The two sides parted in February after a previous meeting in the Kazakh city of Almaty with agreement to at least keep talking over a new proposal submitted by the six - the United States, Russia, China, Britain, France and Germany.

Iran wants an end to punishing sanctions crippling its economy. They were imposed to force it to end uranium enrichment. Iran says it has a right to enrich under the Nuclear Nonproliferation Treaty and describes demands that it stop enrichment as illegal.

"We are talking about peaceful nuclear energy," Saeed Jalili, Iran's chief nuclear negotiator, said before the two sides sat down Friday at one of the city's five-star hotels. He said Iran had a right to such a program and accused "a handful of countries" of working "to deny this right to others".

The six have moved from demanding a total end to enrichment. As a first step, they now are asking Tehran only to stop production and stockpiling of uranium enriched to 20%.

The meeting broke for lunch after about three hours with no indication whether progress had been made.

The meetings Friday and Saturday are at best expected to achieve enough progress for agreement to hold another round of talks. But after 10 years of inconclusive negotiations, even an agreement to keep talking would give both sides short-term gains.

Iranian negotiator Ali Bagheri told reporters "what is being referred to as confidence-building measures are actions that both sides ... need to take" simultaneously.

He gave no specifics, but the comment could be an allusion to Iranian demands of sweeping sanctions relief instead of the offer from the six offering only a limited lifting of sanctions.

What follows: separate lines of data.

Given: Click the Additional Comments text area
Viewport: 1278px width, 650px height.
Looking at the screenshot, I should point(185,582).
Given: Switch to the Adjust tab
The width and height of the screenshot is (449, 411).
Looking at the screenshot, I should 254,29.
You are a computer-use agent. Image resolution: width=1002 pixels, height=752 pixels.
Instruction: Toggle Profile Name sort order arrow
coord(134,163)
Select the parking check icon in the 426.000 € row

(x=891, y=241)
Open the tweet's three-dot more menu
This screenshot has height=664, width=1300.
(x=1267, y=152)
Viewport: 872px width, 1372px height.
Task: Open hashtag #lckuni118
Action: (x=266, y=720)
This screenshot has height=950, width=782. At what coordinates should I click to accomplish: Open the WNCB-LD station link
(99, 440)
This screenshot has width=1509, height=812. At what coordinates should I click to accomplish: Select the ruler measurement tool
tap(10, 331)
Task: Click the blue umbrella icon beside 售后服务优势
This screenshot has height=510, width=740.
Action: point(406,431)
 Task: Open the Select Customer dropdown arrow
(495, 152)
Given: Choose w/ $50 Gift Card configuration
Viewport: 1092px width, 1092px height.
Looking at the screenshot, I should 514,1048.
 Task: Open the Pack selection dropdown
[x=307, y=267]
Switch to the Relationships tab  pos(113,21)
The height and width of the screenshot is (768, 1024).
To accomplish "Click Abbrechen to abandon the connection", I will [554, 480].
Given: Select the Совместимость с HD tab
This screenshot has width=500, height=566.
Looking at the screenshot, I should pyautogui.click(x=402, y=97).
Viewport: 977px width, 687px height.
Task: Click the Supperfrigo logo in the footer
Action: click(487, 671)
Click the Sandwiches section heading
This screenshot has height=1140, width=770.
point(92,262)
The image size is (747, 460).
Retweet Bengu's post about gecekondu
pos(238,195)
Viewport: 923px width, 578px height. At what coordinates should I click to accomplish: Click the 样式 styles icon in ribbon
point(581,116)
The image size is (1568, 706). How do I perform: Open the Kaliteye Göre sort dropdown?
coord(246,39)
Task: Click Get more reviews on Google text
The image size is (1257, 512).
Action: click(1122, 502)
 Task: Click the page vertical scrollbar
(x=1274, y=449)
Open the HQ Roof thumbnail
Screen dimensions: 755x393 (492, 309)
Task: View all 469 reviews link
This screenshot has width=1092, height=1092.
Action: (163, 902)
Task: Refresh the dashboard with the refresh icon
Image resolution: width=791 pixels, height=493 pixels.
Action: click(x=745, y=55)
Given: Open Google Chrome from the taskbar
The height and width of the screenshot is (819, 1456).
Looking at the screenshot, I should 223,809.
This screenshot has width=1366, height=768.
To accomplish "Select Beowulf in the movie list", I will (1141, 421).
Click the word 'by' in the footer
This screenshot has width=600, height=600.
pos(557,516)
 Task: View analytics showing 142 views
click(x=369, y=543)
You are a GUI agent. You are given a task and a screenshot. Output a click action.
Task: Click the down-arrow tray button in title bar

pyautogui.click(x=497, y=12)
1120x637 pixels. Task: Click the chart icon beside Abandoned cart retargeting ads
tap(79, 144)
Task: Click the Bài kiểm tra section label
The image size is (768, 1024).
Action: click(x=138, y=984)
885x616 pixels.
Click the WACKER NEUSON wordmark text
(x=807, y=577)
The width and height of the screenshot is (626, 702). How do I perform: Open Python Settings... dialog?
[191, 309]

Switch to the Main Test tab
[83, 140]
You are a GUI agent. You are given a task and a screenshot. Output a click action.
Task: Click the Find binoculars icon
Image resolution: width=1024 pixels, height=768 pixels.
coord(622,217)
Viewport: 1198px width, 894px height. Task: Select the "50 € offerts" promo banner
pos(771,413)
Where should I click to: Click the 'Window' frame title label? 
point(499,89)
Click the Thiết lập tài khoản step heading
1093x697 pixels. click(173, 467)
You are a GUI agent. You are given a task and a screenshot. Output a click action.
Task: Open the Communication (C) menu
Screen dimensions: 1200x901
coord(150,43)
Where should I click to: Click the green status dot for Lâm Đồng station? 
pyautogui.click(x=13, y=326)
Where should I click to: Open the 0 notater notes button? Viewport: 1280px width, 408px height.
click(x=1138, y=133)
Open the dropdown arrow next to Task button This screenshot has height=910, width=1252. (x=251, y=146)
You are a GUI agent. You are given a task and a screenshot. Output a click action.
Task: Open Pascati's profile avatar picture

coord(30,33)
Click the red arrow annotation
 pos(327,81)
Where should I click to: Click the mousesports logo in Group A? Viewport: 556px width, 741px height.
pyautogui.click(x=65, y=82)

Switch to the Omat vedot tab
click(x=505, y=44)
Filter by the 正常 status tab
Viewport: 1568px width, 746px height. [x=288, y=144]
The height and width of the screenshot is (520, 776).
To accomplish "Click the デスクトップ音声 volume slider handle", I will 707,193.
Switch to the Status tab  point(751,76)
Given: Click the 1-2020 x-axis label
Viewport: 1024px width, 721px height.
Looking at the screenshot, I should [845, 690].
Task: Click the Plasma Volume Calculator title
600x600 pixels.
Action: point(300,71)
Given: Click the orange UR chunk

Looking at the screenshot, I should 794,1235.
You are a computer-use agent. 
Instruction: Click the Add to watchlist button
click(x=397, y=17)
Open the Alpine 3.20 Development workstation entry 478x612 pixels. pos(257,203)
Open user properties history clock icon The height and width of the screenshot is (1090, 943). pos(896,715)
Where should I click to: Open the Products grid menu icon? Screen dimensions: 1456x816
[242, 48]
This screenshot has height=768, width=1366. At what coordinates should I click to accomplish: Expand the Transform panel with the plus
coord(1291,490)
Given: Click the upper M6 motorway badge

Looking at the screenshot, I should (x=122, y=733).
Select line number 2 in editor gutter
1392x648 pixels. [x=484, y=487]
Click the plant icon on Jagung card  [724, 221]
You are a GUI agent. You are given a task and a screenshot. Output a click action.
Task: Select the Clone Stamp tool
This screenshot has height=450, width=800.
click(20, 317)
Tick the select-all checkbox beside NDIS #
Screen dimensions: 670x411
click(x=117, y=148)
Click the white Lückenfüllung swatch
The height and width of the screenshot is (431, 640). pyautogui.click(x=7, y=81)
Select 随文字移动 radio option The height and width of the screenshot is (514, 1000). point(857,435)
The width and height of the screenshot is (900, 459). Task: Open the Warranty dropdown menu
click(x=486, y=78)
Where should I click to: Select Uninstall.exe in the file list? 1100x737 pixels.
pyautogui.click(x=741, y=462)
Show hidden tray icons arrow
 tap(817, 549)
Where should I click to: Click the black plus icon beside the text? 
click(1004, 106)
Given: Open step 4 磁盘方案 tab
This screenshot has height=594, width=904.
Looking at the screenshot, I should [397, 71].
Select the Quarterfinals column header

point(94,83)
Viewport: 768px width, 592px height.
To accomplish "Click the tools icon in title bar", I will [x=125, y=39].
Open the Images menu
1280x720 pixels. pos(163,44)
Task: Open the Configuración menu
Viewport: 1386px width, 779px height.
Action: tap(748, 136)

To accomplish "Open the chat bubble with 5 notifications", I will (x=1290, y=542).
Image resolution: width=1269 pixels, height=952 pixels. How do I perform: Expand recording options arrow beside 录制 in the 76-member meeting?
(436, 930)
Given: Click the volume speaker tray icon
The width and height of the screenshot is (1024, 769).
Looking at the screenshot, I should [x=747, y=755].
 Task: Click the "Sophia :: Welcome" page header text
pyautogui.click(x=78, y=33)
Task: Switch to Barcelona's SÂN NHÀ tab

It also wants any nuclear concessions it makes to have specific limits instead of leading to others. Alluding to that demand, Bagheri said his country wanted to nail down "the start of the process, the dimensions of the process and the final outcome of the process".

And he described any would-be nuclear deal as only "part of a comprehensive process", suggesting Iran was still holding to its earlier demands of a broader deal also addressing security issues.

UN Secretary General Ban Ki-moon hoped for "very meaningful progress" from the negotiations.

The diplomatic process will probably be slow and fraught with challenges, said Iranian Deputy Foreign Minister Abbas Araghchi, a member of the country’s nuclear negotiating team. Iran should be rewarded with the lifting of sanctions along the way or it won’t continue on the path, Araghchi said.

“If there is balance between steps to be taken by the two sides, we likely will be able to start a new approach, and this new trend will be long and will require many steps,” he was quoted as saying in an interview with the Mehr news agency. “There are great obstacles” that require “patience and resistance” to overcome, he said.

While a resolution is “highly unlikely,” both sides should step back from “the confrontation cliff,” Ali Vaez, an Iran analyst in Washington for the International Crisis Group, and co-author Karim Sadjadpour wrote in a report published by the Carnegie Endowment for International Peace.